[Opening Available data section]
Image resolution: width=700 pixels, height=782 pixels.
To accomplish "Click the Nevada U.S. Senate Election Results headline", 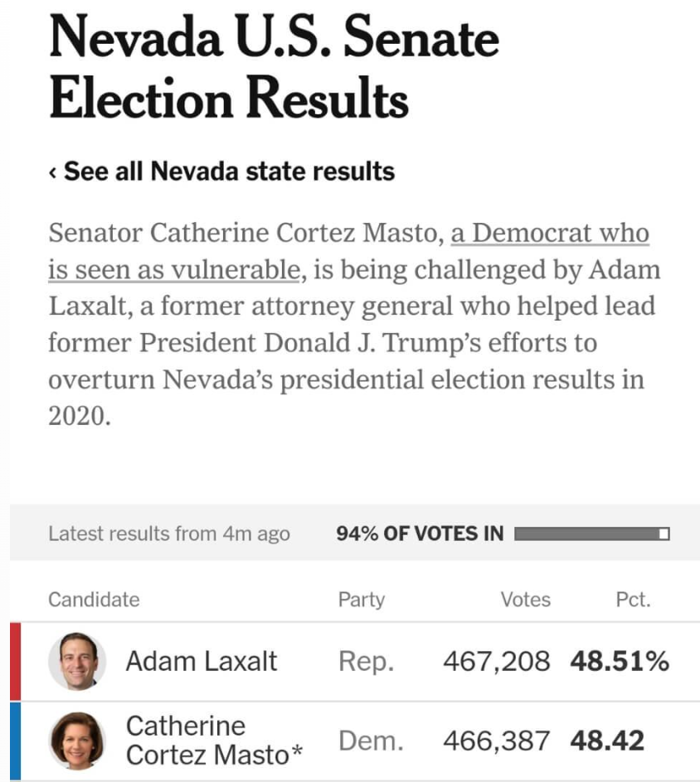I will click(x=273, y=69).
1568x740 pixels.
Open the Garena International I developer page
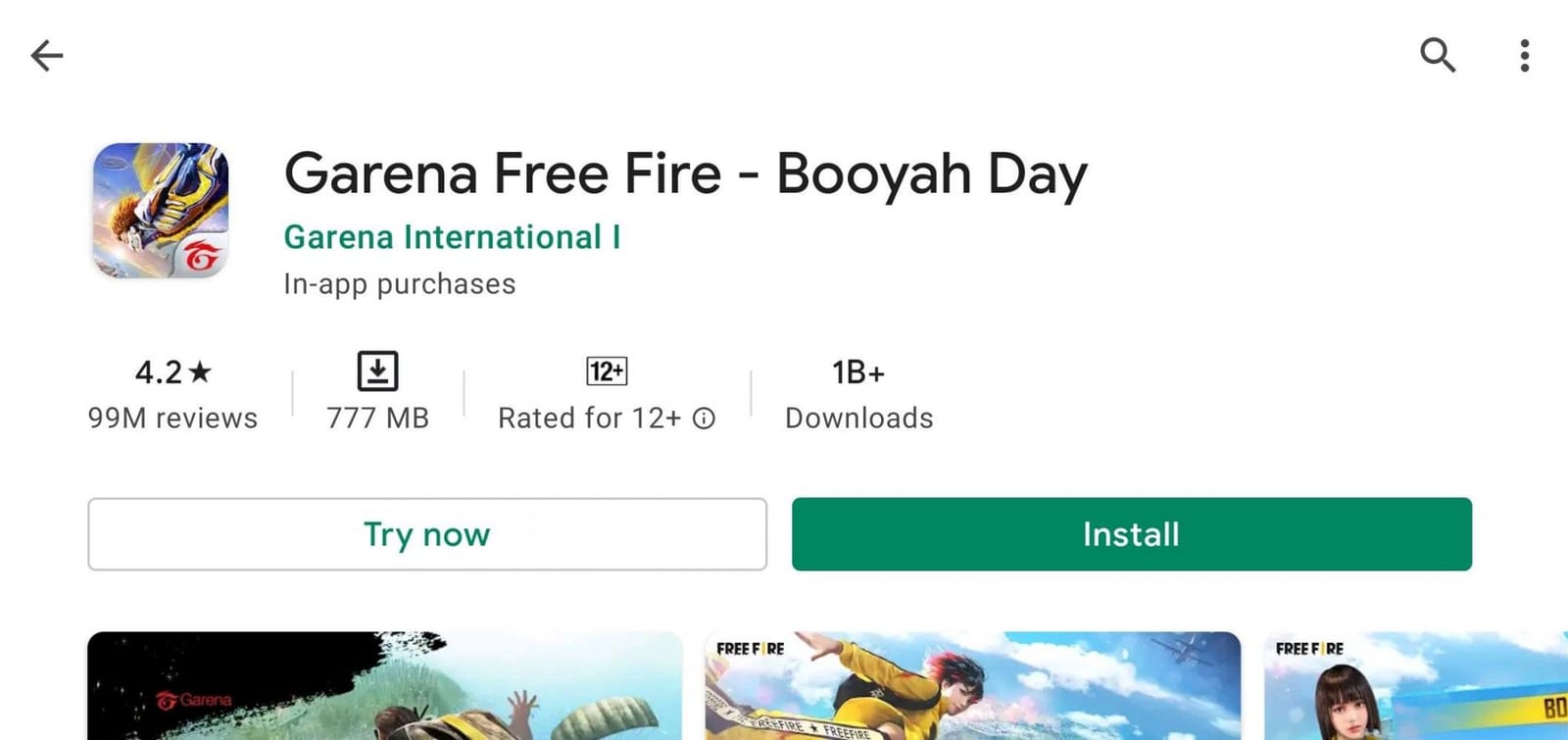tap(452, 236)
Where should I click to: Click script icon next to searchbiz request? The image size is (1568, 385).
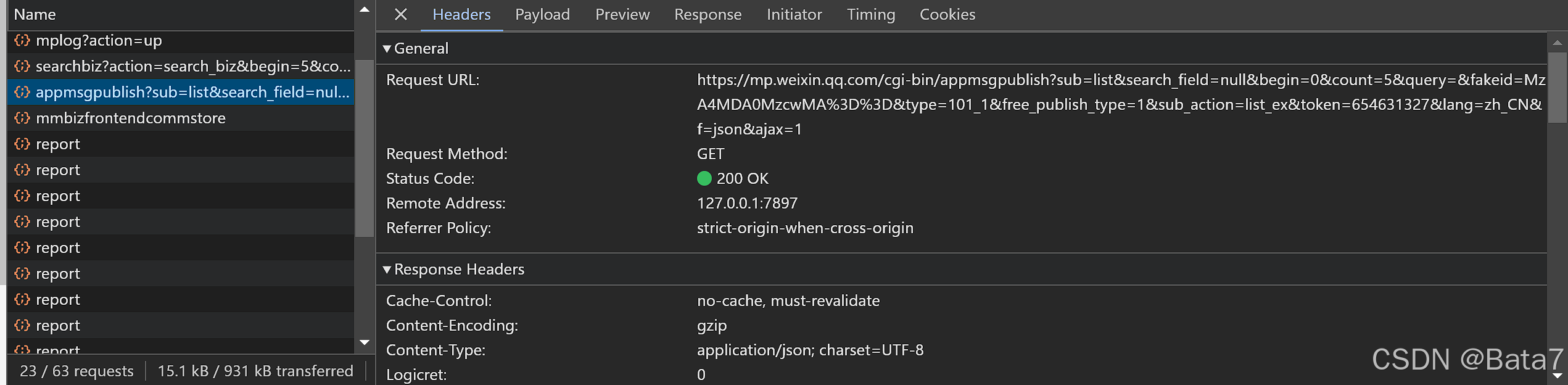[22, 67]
[Closing Available data section]
- _Aim of the task_:
No pictures belong in the output. It should reproduce exactly the lines from the one containing "Where should I" through the end of the data, both ends included.

- _Solved problem_:
Where should I click to: Click script icon next to searchbiz request? The image size is (1568, 385).
[22, 67]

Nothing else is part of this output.